Thursday, 10 January 2013
Exhibit Hall 3 (Austin Convention Center)
William Baldwin, Mississippi State Univ., Starkville, MS; and J. L. Dyer

Studies have shown that cloud-to-ground (CG) lightning can be utilized for identifying regional spatial and temporal distributions of convective precipitation due to the inherent association between cumuliform rainfall events and lightning generation. As such, CG lightning is a promising tool for improving precipitation estimation in convective events. The high spatiotemporal coverage and the relatively inexpensive installation and maintenance of lightning detection networks makes CG lightning data appealing for rainfall studies, especially when used along with existing precipitation estimation products such as the NEXRAD multi-sensor precipitation estimator (MPE). Much of the research on CG lightning-precipitation relationships has focused on the Midwest, the southwest US, and the state of Florida. These studies indicate that CG lightning-precipitation relationships vary by region, emphasizing the importance of more regional studies of CG lightning-precipitation relationships. The objective of this research is to find a quantifiable relationship between CG lightning and precipitation in the lower Mississippi River Valley, which lies within a region that receives more warm-season rainfall and CG lightning than any other location of the US. This study is unique in that it is the only one to investigate quantifiable relationships between CG lightning and precipitation in this region, which is highly agricultural and therefore sensitive to variations and distribution in warm-season rainfall. The study will utilize rainfall estimates from the NEXRAD multi-sensor precipitation estimator (MPE) and Stage III algorithms, as well as observed cloud-to-ground lightning strikes recorded by the National Lightning Detection Network (NLDN), to quantify the rainfall depth associated with lightning occurrences during various seasons and weather scenarios.
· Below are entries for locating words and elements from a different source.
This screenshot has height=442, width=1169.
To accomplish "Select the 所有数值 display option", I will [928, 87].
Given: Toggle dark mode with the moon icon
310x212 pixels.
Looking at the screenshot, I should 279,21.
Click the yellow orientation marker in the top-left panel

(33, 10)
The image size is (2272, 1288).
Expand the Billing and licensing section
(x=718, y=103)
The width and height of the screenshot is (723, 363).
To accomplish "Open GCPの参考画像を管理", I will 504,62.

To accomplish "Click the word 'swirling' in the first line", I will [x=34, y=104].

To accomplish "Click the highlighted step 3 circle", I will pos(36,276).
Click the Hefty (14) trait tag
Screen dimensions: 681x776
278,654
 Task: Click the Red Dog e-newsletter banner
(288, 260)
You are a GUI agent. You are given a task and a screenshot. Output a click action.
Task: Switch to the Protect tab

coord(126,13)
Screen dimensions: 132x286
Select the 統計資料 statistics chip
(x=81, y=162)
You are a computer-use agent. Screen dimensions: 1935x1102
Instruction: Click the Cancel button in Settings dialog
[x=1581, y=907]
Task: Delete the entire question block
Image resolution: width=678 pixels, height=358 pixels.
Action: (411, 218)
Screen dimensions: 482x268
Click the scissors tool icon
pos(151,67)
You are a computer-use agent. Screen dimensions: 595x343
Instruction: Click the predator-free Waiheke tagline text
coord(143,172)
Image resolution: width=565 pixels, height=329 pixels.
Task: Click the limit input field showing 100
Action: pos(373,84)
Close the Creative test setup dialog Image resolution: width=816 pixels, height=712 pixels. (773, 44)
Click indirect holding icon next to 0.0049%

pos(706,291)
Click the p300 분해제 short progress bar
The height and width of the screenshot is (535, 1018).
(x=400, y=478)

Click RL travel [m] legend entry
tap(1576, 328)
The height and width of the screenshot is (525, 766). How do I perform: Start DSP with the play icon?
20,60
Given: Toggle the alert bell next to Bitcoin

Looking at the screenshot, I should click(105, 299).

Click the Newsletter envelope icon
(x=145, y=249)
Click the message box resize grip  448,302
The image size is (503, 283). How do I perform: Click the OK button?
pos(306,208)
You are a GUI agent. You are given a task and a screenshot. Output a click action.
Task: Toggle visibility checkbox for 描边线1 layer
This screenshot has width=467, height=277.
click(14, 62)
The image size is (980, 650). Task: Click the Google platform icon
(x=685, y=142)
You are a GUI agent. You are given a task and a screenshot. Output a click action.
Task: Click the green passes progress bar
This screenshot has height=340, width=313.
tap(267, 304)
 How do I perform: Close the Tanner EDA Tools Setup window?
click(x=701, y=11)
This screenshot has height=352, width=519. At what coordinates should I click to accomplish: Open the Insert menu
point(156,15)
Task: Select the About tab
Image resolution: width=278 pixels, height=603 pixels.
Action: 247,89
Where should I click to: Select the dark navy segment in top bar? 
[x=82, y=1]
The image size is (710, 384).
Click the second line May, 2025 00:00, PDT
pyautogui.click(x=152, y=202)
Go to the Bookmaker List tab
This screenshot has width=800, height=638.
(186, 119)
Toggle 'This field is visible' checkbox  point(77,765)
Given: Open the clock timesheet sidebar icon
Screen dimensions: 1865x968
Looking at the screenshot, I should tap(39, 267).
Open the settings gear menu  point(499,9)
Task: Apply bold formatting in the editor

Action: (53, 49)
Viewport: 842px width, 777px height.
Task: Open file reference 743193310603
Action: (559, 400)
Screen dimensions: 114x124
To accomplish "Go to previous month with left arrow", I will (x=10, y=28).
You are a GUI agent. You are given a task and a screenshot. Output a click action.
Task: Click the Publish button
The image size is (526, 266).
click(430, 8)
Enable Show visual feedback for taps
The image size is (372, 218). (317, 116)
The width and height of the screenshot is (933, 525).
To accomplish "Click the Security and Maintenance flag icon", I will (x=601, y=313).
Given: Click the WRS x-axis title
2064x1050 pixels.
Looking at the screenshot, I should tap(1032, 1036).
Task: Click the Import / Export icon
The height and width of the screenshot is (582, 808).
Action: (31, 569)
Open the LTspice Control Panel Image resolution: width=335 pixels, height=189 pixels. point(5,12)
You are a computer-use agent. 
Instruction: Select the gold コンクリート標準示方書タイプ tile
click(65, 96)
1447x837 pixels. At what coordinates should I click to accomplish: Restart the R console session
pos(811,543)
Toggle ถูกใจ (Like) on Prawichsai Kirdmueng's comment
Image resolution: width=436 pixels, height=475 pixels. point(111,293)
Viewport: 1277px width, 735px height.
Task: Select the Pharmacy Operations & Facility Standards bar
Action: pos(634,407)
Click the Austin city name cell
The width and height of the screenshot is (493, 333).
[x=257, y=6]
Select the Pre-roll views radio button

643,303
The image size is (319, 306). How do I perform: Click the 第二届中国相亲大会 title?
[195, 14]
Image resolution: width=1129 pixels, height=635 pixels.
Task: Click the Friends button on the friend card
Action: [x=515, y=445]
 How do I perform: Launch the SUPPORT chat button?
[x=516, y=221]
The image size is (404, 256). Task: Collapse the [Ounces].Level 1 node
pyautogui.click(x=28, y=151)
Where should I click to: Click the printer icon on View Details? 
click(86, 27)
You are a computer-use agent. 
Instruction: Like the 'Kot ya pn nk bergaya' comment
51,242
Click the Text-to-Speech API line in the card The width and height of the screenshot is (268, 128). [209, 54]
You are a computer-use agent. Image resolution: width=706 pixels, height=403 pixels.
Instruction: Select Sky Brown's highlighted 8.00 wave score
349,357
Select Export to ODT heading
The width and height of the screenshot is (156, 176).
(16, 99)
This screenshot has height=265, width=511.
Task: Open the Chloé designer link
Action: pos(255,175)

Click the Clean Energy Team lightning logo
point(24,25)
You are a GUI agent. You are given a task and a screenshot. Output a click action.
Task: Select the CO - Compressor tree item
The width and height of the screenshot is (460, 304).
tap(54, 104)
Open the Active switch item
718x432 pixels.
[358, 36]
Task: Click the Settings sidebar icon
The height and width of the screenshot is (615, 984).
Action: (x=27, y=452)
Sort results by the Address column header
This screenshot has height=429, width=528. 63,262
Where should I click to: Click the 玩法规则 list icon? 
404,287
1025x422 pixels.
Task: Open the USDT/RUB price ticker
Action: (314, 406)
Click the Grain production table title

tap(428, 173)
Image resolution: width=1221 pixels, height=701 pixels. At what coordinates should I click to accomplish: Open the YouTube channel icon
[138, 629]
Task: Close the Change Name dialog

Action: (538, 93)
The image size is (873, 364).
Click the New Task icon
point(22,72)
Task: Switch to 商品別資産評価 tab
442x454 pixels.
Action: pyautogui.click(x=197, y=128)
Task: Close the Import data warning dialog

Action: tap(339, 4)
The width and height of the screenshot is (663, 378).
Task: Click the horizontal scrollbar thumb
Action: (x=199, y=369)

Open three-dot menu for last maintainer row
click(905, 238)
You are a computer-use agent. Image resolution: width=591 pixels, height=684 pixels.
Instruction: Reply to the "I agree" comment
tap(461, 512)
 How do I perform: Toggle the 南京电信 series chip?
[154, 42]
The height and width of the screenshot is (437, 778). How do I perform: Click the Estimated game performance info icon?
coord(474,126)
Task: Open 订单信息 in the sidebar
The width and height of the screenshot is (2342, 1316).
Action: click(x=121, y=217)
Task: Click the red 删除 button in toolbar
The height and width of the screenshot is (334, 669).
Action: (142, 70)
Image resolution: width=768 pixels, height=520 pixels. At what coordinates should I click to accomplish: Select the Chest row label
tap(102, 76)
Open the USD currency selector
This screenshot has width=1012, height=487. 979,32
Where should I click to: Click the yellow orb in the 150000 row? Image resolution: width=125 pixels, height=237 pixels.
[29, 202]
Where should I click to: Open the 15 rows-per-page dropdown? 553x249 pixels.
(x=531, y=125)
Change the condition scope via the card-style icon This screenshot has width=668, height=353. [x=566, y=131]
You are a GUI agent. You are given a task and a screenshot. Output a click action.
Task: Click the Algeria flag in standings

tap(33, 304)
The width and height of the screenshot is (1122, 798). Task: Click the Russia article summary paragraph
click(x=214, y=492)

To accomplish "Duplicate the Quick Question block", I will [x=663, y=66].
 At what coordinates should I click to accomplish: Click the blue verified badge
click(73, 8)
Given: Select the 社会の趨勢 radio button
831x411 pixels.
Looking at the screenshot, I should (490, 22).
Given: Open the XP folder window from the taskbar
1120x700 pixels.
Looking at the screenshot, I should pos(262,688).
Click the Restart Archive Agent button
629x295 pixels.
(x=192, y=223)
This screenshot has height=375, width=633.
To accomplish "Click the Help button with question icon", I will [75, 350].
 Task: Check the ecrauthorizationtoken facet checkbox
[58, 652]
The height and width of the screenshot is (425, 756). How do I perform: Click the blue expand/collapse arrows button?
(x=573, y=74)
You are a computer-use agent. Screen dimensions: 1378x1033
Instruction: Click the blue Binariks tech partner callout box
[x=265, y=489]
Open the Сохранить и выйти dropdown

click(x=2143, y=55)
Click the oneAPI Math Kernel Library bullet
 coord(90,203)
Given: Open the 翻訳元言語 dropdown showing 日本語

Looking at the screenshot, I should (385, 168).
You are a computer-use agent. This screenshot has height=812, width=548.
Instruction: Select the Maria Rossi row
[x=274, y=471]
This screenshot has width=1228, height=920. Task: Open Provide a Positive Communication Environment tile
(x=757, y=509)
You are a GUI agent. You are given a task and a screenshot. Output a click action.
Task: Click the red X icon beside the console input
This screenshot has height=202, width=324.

Understanding the relationships between CG lightning and precipitation could improve a meteorologist's situational awareness of the environment and thus improve their nowcasting ability. In addition, precipitation studies in this region could aid in the forecasting of hydrological conditions that would be invaluable to flood control interests in the Mississippi River watershed, as well as reveal precipitation patterns and changes across the region that are important for this agriculturally rich region of the US.